By Kiran Mazumdar Shaw
Chairman & Managing Director, Biocon Limited.
India has bucked global trends and reported consistent single digit economic growth of over 7% during the last 3 years. This is also reflected in the encouraging industrial production growth of 10% which has not only boosted the economy but also created millions of jobs. A large part of job creation and value creation has been possible due to various incentives or Tax SOPs offered by the Govt. to various sectors particularly the ones offered to SEZs.
Every ruling government has offered these tax SOPs to Corporate tax payers in order to boost investment and economic growth as well as augment private sector contribution to social welfare needs. The sectors that have benefitted from such SOPs are Infrastructure, IT & Power, Energy, Mineral Oil & Natural Gas, Food and Retail, Pharma R&D, etc.
A blanket discontinuation of all these SOPs as being contemplated by the govt. will be detrimental to economic growth and progress besides risking the performance of that sector. For instance in the case of pharma, ending R&D related Tax SOPs can be disastrous for innovation in India.
Indian Pharma: A Value Creator
In FY 15, the weighted tax deductions on R&D amounted to Rs 8,100 crore (US$1.4 billion), which is a mere 8% of the total Rs 98,400 crore (US$16.4 billion) in tax incentives availed by corporate tax payers by different sectors, during the year. However, the impact made by the pharma sector is in sharp contrast with the concessions it has availed. In FY15 alone, pharma exports stood at US$15 Billion. Similarly the pharma sector has brought in over US$13 billion in FDI in a fifteen year period from 2000-15 and has provided employment to over 10 million people.
Thanks to the tremendous growth registered by this sector, the Indian pharma industry today is recognized as the pharmacy of the world and has emerged as one of the lowest-cost producers of essential medicines in the world catering to nearly 30% of the demand for generics drugs worldwide.
SEZs: Growth Boosters
Similarly the Special Economic Zones which were set up to create new engines of growth and to make India’s exports globally competitive through quality infrastructure backed with attractive fiscal incentives and minimum regulations, will also be impacted adversely with the discontinuation of special incentives provided to them.
The main objectives of the SEZ Act were:
- Generation of additional economic activity
- Promotion of exports of goods and services
- Creation of employment opportunities
- Development of infrastructure facilities
Are we willing to risk all the above benefits by discontinuing the existing SOPs?
The Fiscal incentives availed by investors in SEZs in FY15 were approximately Rs 20,000 crores (US$3 billion). However, the exports from these SEZs amounted to Rs 500,000 crores (US$75 Billion) in FY15 and the sector collectively employed approximately 1.5 million people.

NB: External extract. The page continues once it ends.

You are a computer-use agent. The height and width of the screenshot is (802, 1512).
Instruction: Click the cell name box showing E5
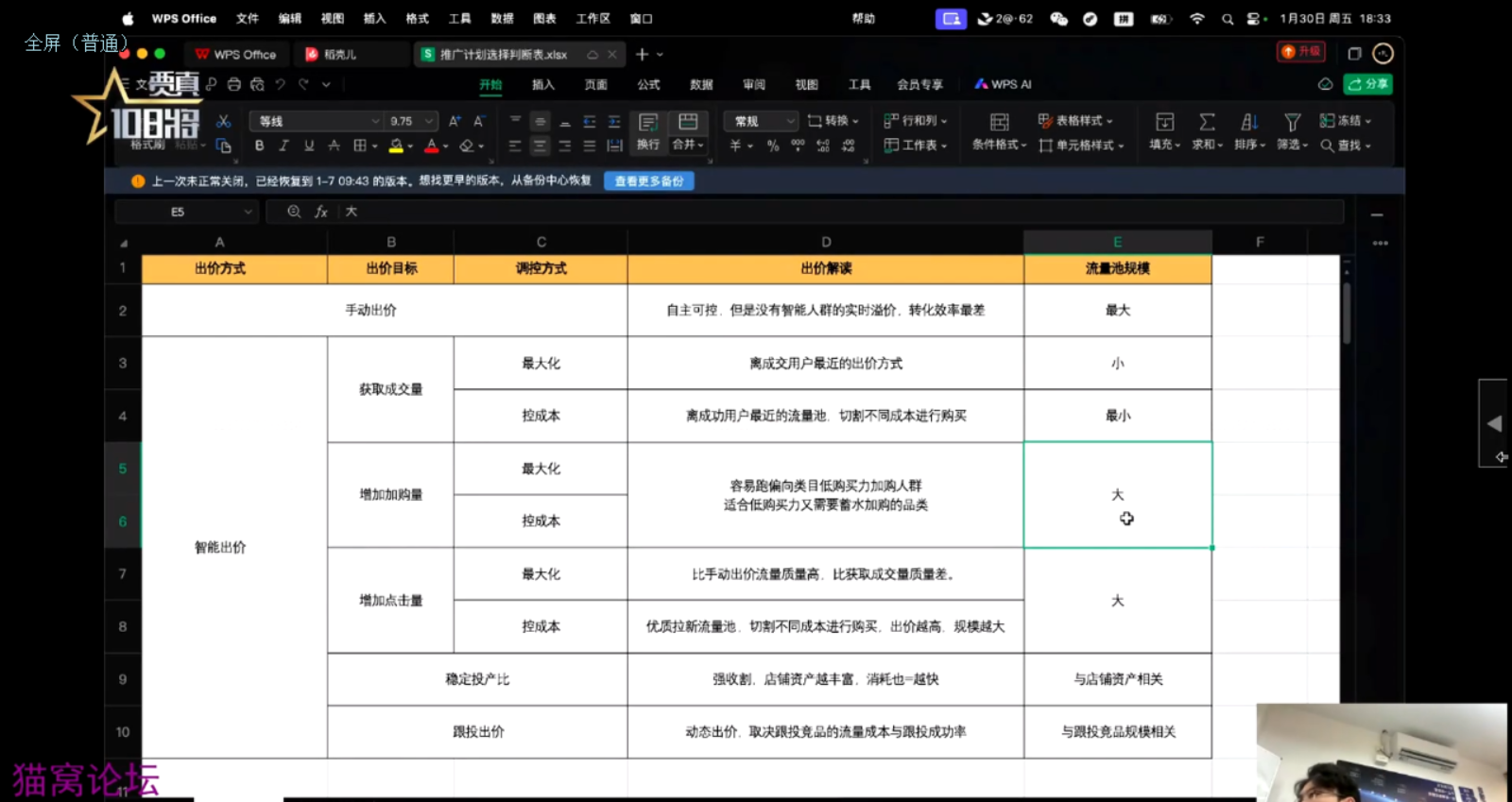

While tax exemptions pertaining to SEZs and R&D have delivered on their stated objectives and must be further augmented to drive investment, growth and employment, it would be prudent to examine several other SOPs.
One such area that needs to be examined is the concession related to Accelerated Depreciation. Accelerated Depreciation SOPs accounted for a whopping Rs 37,000 crore (US$6 billion), or 38% of the total tax concessions in FY15.
Accelerated Depreciation introduced in 1990’s was seen as an incentive to reduce taxable income specifically with the objective of reinvestment. However, there has been a misuse of the benefits of the Accelerated Depreciation policy which is evidenced by over-capitalization and an idle capacity of 60% in India.
For instance the renewable energy sector has been using this SOP since 2002, availing accelerated depreciation @ 80% of their capital assets in the first year. However the total estimated renewable energy capacity, built as of march 2013 was only 26,000 MW. Clearly, the objective of promoting investments in renewable energy sector for building large scale capability has not been met. Despite the best of incentives, due to suboptimal implementation, it has been a case of missed opportunities.
The Finance Ministry therefore needs to critically examine all SOPs. While rationalizing tax concessions is critical, it is also important for the Finance Ministry to evaluate the socio-economic impact made by the sectors that enjoy these special incentives. If the quantum of the tax revenue foregone is not substantial and yet it has resulted in tremendous socio-economic gain it must continue. In the same light, SOPs which have failed to create a significant impact, must be withdrawn.